Acute intermittent porphyria (referred to as AIP in this GeneReview) results from half-normal activity of the enzyme hydroxymethylbilane synthase (HMBS). It is characterized clinically by life-threatening acute neurovisceral attacks of severe abdominal pain without peritoneal signs, often accompanied by nausea, vomiting, tachycardia, and hypertension. Attacks may be complicated by neurologic findings (mental changes, convulsions, and peripheral neuropathy that may progress to respiratory paralysis), and hyponatremia. Acute attacks, which may be provoked by certain drugs, alcoholic beverages, endocrine factors, calorie restriction, stress, and infections, usually resolve within two weeks. Most individuals with AIP have one or a few attacks; about 5% (mainly women) have recurrent attacks (defined as >4 attacks/year) that may persist for years. Other long-term complications are chronic renal failure, hepatocellular carcinoma (HCC), and hypertension. Attacks, which are very rare before puberty, are more common in women than men. All individuals with a genetic change in the gene HMBS that predisposes to AIP are at risk of developing acute attacks; however, most never have symptoms and are said to have latent (or presymptomatic) AIP.
With one exception (5-aminolevulinate dehydratase deficiency [ALAD]), acute attacks of porphyria are associated with an increased urinary concentration of porphobilinogen (PBG). Demonstration that an increased PBG concentration is caused by AIP requires exclusion of other acute porphyrias by analysis of porphyrins in stool and plasma. Molecular genetic testing is used in a symptomatic individual to identify a mutation that can then be used to identify AIP in relatives of the proband. Assay of erythrocyte HMBS enzyme activity may be useful in families in which an HMBS mutation cannot be identified or when molecular testing is not available.

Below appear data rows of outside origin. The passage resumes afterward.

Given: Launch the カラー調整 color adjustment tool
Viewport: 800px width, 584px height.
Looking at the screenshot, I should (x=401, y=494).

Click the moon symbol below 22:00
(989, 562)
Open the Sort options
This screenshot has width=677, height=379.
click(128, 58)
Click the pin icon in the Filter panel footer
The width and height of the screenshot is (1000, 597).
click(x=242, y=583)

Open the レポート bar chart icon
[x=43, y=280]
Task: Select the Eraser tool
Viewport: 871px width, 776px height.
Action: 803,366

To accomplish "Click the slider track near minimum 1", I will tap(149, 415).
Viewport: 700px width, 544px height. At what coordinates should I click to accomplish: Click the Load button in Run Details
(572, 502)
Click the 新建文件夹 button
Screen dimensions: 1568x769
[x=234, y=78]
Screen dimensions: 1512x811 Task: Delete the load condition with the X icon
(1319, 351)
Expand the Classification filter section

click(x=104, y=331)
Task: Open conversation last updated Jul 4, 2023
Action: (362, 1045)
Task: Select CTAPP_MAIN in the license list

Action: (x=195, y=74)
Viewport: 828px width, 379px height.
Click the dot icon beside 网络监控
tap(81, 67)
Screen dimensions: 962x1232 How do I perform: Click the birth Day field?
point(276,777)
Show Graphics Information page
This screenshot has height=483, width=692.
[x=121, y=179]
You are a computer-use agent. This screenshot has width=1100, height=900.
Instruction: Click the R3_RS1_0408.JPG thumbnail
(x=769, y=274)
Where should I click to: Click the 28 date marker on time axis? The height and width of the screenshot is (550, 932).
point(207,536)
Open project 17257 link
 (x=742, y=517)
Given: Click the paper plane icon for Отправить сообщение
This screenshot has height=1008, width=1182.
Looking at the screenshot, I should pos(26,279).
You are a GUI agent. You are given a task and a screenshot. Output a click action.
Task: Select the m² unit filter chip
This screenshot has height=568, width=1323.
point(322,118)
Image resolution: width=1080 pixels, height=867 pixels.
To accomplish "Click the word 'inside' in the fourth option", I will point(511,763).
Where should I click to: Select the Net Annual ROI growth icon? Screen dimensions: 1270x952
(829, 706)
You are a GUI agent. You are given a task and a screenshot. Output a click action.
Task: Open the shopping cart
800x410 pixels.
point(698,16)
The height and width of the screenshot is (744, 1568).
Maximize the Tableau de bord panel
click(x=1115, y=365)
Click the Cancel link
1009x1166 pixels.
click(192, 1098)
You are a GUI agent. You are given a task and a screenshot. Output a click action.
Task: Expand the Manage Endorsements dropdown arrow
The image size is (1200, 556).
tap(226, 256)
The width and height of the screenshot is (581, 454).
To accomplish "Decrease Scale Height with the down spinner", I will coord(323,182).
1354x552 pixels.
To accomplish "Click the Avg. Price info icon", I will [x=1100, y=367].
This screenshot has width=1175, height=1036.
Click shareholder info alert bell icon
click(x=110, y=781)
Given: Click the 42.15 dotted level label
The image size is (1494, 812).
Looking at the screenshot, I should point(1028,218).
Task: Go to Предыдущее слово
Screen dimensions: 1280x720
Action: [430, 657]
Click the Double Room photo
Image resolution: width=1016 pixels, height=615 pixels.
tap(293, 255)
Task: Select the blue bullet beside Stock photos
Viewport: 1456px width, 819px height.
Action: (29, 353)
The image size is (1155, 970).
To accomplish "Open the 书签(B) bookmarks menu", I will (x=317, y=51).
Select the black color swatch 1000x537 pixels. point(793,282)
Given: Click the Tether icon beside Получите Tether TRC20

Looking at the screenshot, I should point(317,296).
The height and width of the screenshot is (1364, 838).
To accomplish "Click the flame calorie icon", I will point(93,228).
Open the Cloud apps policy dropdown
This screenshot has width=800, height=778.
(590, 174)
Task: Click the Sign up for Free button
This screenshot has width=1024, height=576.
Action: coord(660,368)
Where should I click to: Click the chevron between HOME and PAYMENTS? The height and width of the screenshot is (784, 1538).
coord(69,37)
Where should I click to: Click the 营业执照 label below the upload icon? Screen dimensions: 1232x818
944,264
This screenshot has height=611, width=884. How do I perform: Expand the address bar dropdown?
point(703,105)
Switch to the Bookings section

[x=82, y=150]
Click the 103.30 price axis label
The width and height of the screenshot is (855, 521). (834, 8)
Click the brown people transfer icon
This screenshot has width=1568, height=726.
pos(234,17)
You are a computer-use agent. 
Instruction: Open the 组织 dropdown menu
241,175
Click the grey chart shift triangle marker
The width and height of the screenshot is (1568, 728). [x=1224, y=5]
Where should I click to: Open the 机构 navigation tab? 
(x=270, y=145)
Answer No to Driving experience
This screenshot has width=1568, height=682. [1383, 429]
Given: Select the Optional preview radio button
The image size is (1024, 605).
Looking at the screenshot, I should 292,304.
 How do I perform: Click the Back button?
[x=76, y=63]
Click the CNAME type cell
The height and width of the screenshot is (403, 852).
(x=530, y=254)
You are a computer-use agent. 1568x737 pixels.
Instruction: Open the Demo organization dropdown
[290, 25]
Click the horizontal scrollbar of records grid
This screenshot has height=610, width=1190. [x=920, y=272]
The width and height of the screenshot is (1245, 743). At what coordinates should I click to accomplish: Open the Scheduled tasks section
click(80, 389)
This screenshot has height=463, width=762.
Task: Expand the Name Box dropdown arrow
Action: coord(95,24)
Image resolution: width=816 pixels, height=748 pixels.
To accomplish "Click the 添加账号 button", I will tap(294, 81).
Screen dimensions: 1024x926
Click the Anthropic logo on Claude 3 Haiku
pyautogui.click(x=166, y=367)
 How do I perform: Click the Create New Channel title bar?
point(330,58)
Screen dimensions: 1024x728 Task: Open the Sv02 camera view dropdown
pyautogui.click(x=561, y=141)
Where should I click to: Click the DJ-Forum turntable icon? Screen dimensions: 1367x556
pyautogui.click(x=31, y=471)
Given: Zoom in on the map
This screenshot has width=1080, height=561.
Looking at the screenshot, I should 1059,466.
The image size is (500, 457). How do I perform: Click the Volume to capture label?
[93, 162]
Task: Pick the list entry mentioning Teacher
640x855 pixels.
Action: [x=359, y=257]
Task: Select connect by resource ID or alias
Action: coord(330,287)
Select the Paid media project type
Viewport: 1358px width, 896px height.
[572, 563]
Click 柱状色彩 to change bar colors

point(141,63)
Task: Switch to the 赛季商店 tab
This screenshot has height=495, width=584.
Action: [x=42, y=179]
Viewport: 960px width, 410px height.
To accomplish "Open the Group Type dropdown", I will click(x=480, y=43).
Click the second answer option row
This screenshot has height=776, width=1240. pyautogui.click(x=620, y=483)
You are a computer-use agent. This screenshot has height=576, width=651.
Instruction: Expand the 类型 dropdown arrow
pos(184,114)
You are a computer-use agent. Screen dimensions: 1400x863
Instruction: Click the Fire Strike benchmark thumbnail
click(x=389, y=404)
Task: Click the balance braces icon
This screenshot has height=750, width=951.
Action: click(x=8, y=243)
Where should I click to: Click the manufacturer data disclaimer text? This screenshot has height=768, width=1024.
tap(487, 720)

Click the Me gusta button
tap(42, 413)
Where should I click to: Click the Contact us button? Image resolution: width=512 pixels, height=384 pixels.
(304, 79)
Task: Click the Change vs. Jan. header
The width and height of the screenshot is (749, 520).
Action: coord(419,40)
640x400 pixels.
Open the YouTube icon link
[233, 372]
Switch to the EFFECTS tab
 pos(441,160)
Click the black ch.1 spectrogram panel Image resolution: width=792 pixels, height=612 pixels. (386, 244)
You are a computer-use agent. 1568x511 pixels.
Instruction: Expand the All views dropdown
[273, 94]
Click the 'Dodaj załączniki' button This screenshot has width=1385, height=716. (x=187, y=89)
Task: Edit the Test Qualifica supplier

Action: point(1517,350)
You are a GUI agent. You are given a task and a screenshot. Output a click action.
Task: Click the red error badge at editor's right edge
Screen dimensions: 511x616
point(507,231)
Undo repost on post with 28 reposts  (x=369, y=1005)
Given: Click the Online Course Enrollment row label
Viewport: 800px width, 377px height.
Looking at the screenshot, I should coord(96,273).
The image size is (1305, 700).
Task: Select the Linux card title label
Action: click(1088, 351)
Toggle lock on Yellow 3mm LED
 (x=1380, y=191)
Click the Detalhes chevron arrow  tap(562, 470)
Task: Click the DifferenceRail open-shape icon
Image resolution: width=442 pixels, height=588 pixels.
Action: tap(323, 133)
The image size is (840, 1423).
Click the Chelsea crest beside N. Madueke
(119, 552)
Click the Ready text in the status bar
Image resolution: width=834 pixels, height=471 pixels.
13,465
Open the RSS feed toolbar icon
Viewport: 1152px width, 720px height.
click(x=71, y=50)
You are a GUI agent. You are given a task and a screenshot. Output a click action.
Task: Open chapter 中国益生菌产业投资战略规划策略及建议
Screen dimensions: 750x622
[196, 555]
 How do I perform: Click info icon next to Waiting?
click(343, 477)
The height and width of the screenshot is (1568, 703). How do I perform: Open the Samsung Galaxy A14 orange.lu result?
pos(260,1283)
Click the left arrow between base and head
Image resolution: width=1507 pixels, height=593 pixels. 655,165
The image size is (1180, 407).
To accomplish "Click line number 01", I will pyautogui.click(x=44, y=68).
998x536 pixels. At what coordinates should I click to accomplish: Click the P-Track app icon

AIP is inherited in an autosomal dominant manner. About 1% of probands may have a de novo mutation. Sibs and offspring of individuals with an HMBS mutation are at 50% risk of inheriting the HMBS mutation; however, because penetrance is low the likelihood of an individual with an inherited HMBS mutation having an acute attack is small. Prenatal testing is possible but is rarely requested because of the low clinical penetrance and favorable clinical outcome for the great majority of symptomatic adults.